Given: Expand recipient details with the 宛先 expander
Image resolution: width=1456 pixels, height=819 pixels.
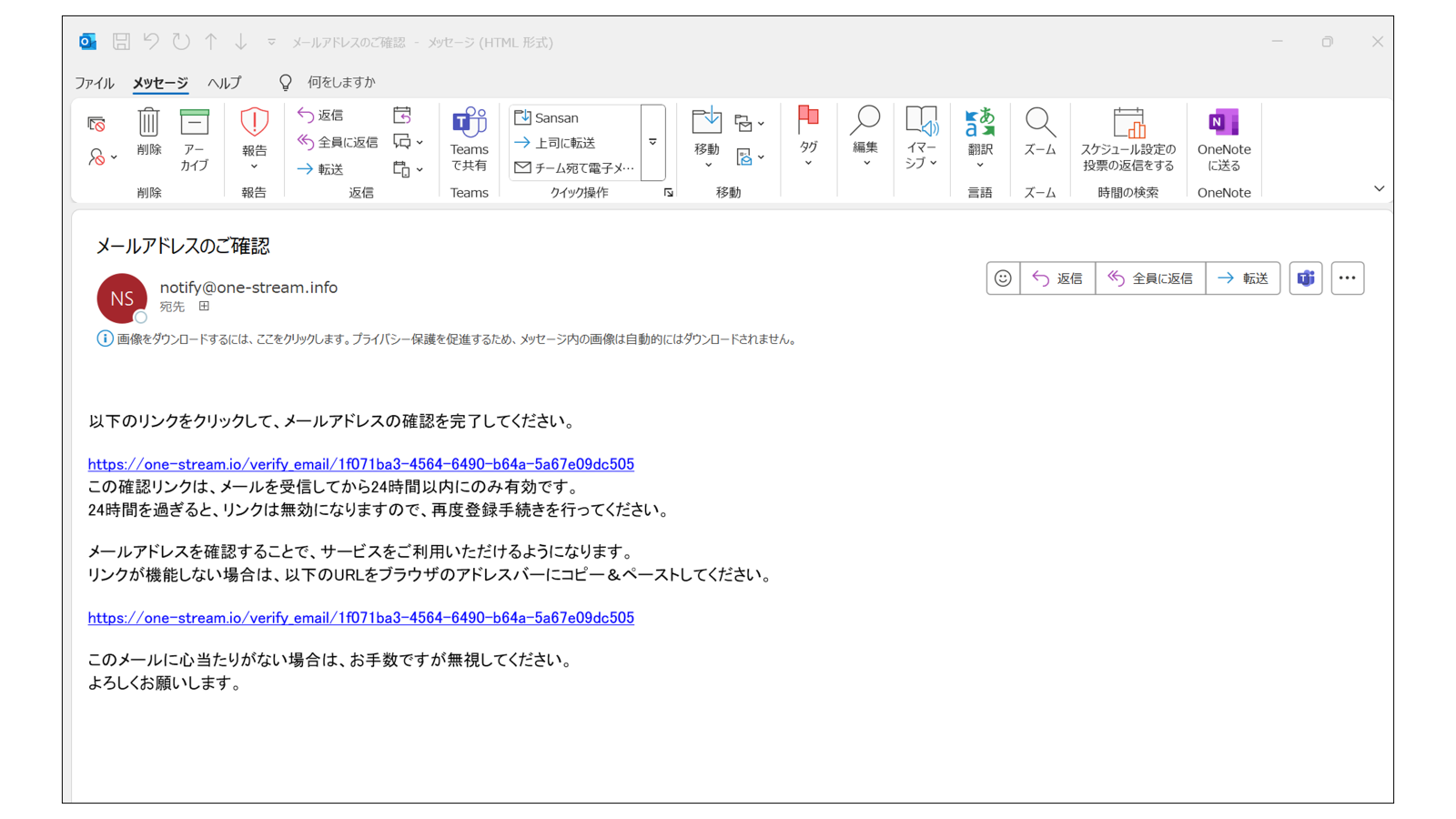Looking at the screenshot, I should tap(204, 306).
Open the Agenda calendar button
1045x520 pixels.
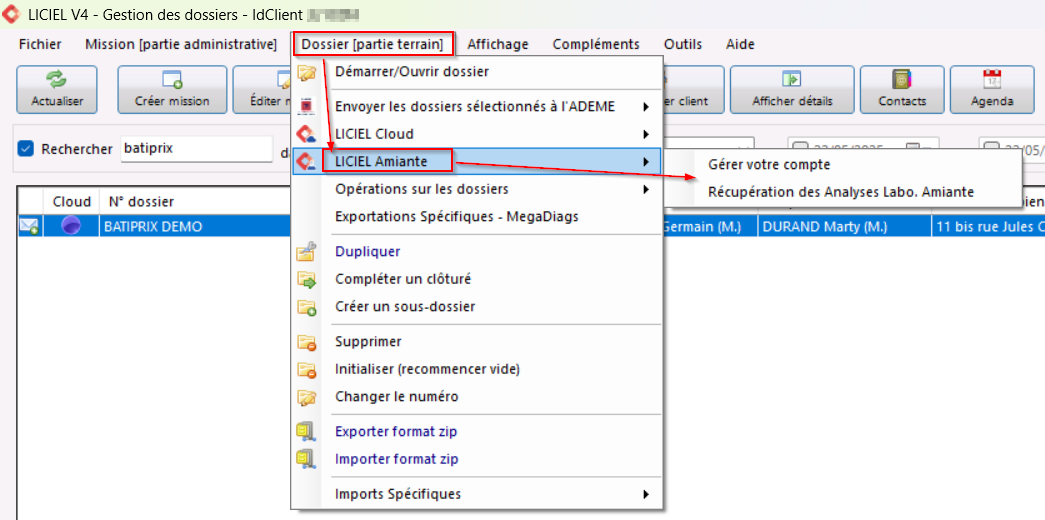point(991,89)
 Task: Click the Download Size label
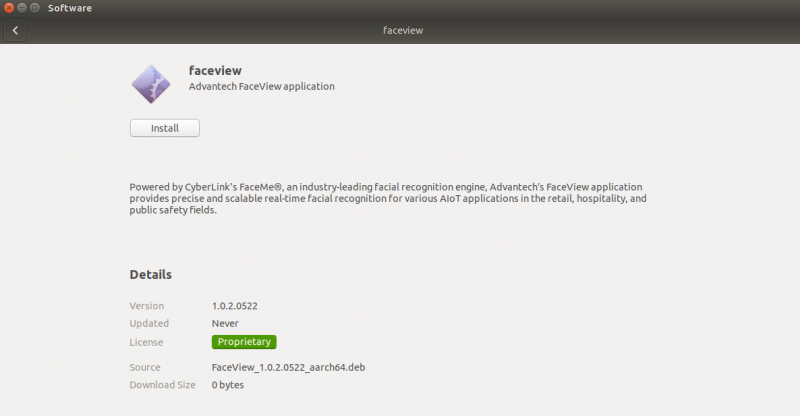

--------------------------------------------------

= Given task =
Retype every line of the three records above word for word, and leave the pictures out.

= Solution to the problem =
Given: Expand recipient details with the 宛先 expander
Image resolution: width=1456 pixels, height=819 pixels.
Looking at the screenshot, I should tap(204, 306).
Open the Agenda calendar button
1045x520 pixels.
point(991,89)
 Task: Click the Download Size label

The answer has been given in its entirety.